For each subject, loudness was balanced between CI and HA by presenting short broadband noise bursts first to the HA side and then to the CI side using the procedure described in Veugen et al. (2016). The noise was presented from Position A of the simulated cafeteria scenario with a duration of 1.5 s and an initial level of 65 dB SPL. The subject was asked to increase or decrease the level of the noise burst on the CI side to match the loudness of the noise burst on the HA side. This was repeated until the subject judged the signal loudness on the CI side to be the same as for the signal on the HA side.

Study Design

In addition to the three beamformer conditions, four different spatial settings were investigated. Speech was presented from the front (speaker at Position A) of the listener with a fixed level of 65 dB SPL. The noise used in the first, second, and third scenario was a stationary noise with long-term average speech spectrum (“OlNoise”), which was presented from Positions C (left side, S0N–90), A (front, S0N0), or D (right side, S0N+90), respectively. As all subjects used an HA on the left side, and a CI on the right side, the noise was facing the HA in the S0N–90 scenario and the CI in the S0N+90 scenario.

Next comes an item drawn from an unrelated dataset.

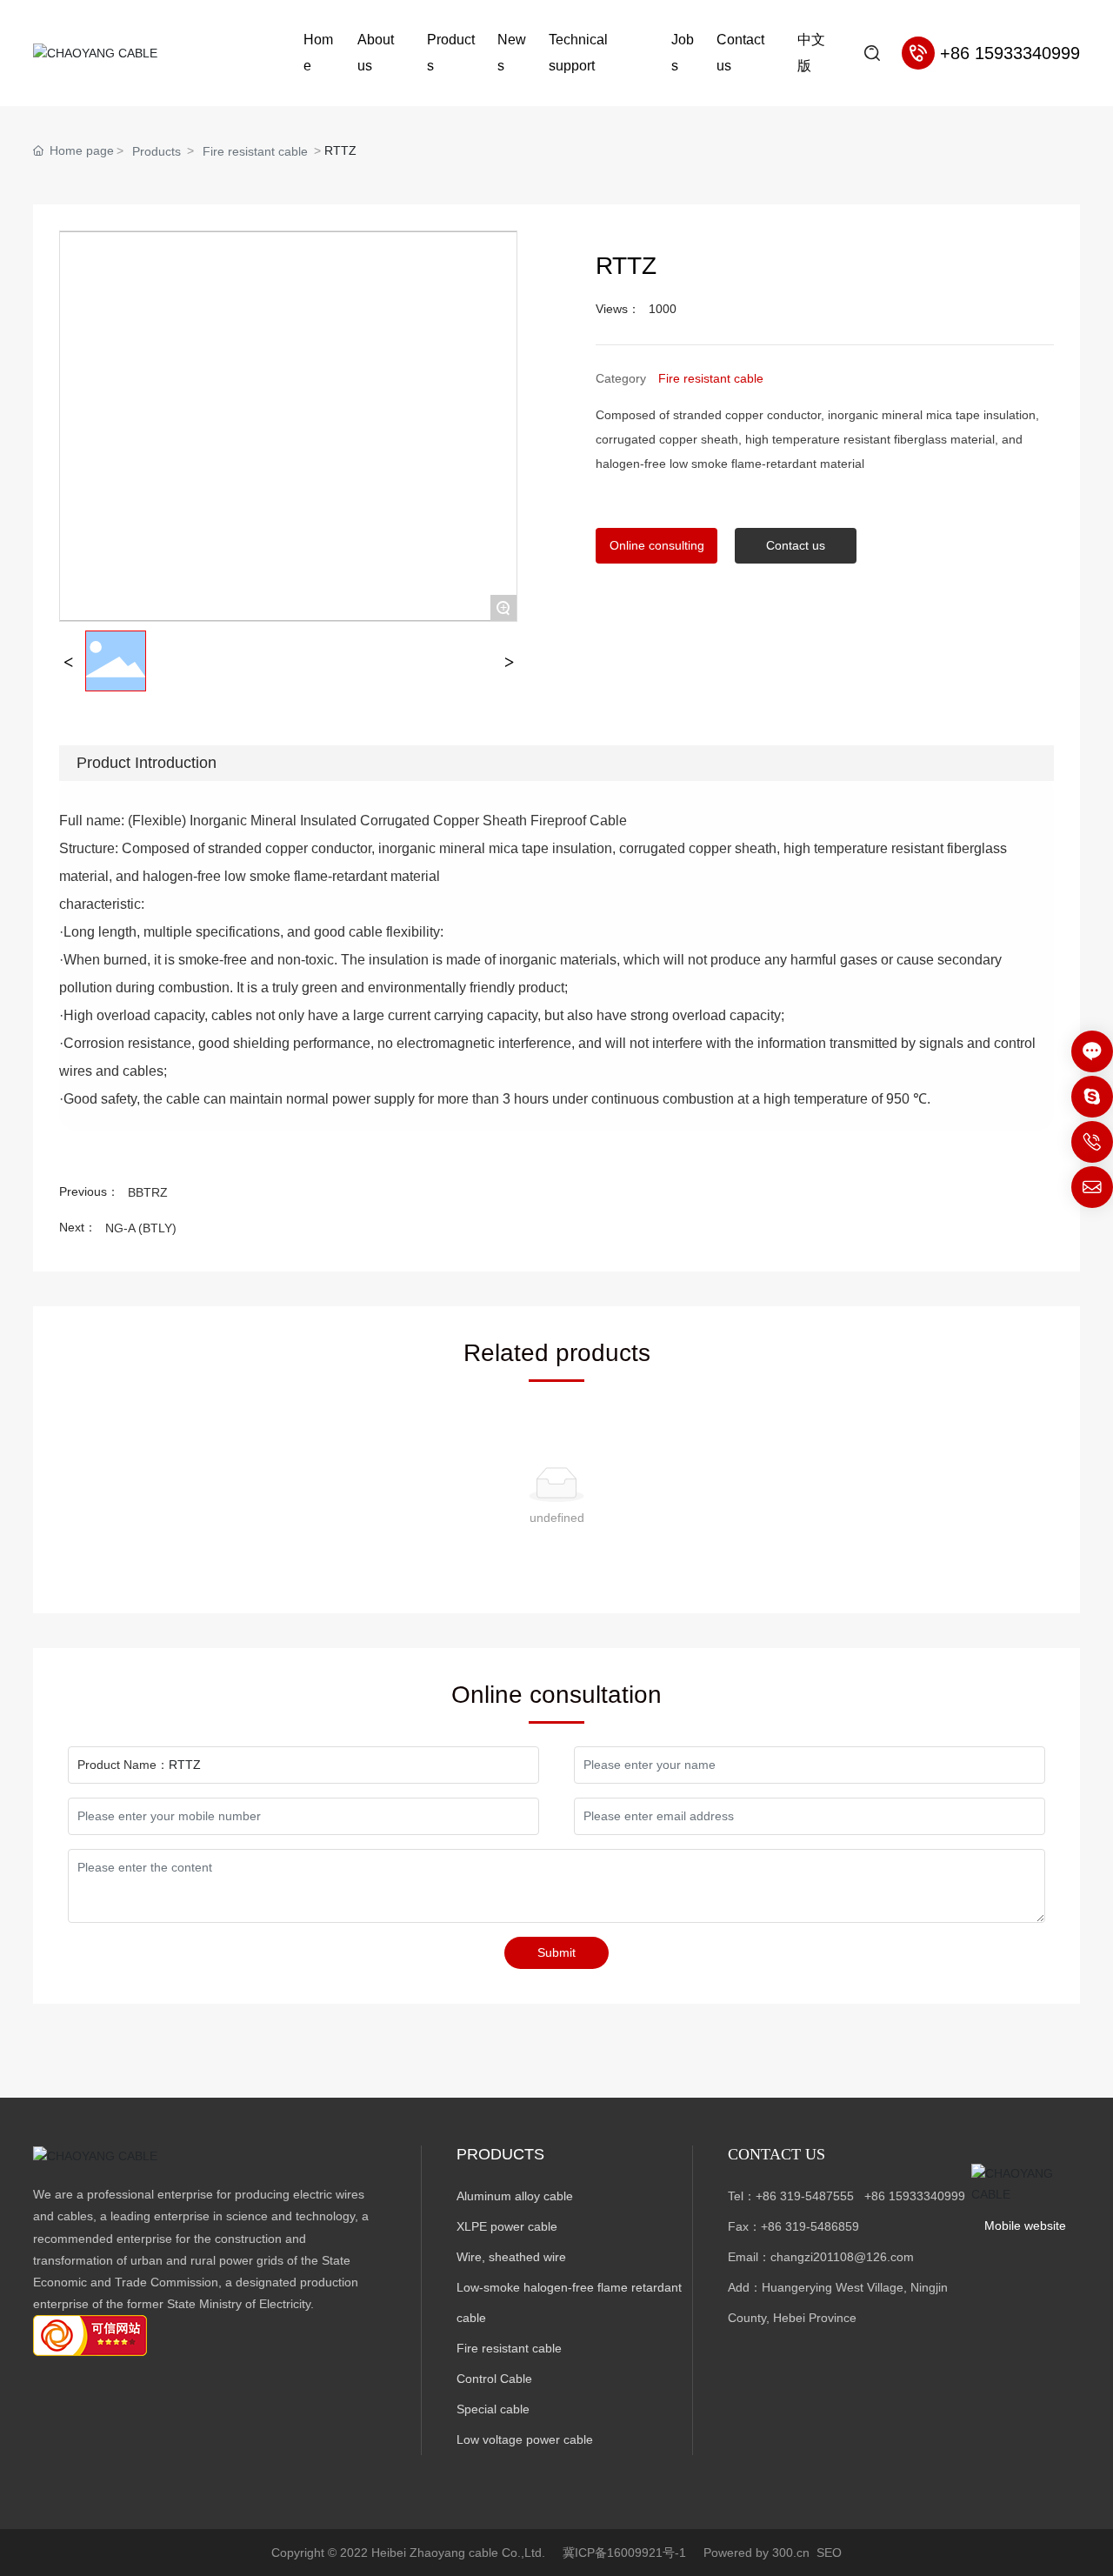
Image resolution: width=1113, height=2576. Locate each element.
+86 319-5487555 (805, 2196)
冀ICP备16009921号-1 (624, 2552)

Note that these two scenarios also differ in the distance of the noises, that is, the noise source is closer to the HA (52 cm) than it is to the CI (162 cm). In the fourth spatial scenario, labeled as S0N20TB, speech was presented in multitalker babble noise. The S0N20TB was the same scenario measured in Baumgärtel et al. (2015a) and was created by convolving four soundtracks from the EUROM1 corpus (Chan et al., 1995) with each one of the sound source positions (B through F), adding to a total of 20 talkers. However, as only five tracks were available, each of the five soundtracks was reused four times. Prior to testing, each subject was familiarized with the OlSa speech material by administering one list of 20 OlSa sentences in quiet with both noise and speech coming from the front, that is, S0N0. Afterward, one 20-sentence list of the OlSa in the S0N0 noise scenario was used for familiarization preceding the first measurement out of the S0N–90, S0N0, or S0N+90 scenarios. Furthermore, one 20-sentence OlSa list in the S0N20TB noise scenario was used for training preceding the measurement within the S0N20TB scenario. Each combination of algorithm condition and noise scenario was measured twice (test and retest). During testing, test and retest of speech recognition within one scenario were performed in direct sequence, whereas SRTs were assessed in random order across the four noise scenarios. All measurements were performed in two sessions of maximum 2 hr distributed over two consecutive days.

Statistical Analysis

IBM SPSS Statistics version 25.0 (Armonk, NY, USA) was used for data analysis. The data were tested for normality using the Shapiro–Wilk test. Mauchly’s test was applied to check for the sphericity of the distribution of the SRTs. A three-way repeated measures analysis of variance with the factors test–retest, algorithm condition, and spatial scene was performed on the SRTs. To assess the effect of preprocessing condition and spatial scenario, a two-way repeated measures analysis of variance with the factors preprocessing strategy (NoBF, ADM, and MVDR) and spatial scenario (S0N–90, S0N0, S0N+90, and S0N20TB) was then conducted. Greenhouse–Geisser correction was used to modify the degrees of freedom of the factors violating sphericity. After statistically significant effects were found, Bonferroni-corrected post hoc analysis t tests were applied to compare and assess benefit in speech recognition as well as SRM in the different spatial scenarios with the different algorithms by analyzing one factor at a time. The algorithm benefit (B) was defined as the difference between the SRT obtained for NoBF and SRT with the ADM or MVDR, that is, BADM = SRTNoBF – SRTADM, and BMVDR = SRTNoBF – SRTMVDR. SRM was defined as the difference between the SRT for S0N0 and the SRT for presentation of noise at the side being evaluated, that was, SRM+90 = SRT(S0N0) – SRT(S0N+90), and SRM–90 = SRT(S0N0) – SRT(S0N–90).

Results

The aim of this study was to investigate the influence of the ADM and MVDR on SRTs measured in bimodal CI users. This section presents the measured SRTs, algorithm benefit, and SRM, and their statistical analysis.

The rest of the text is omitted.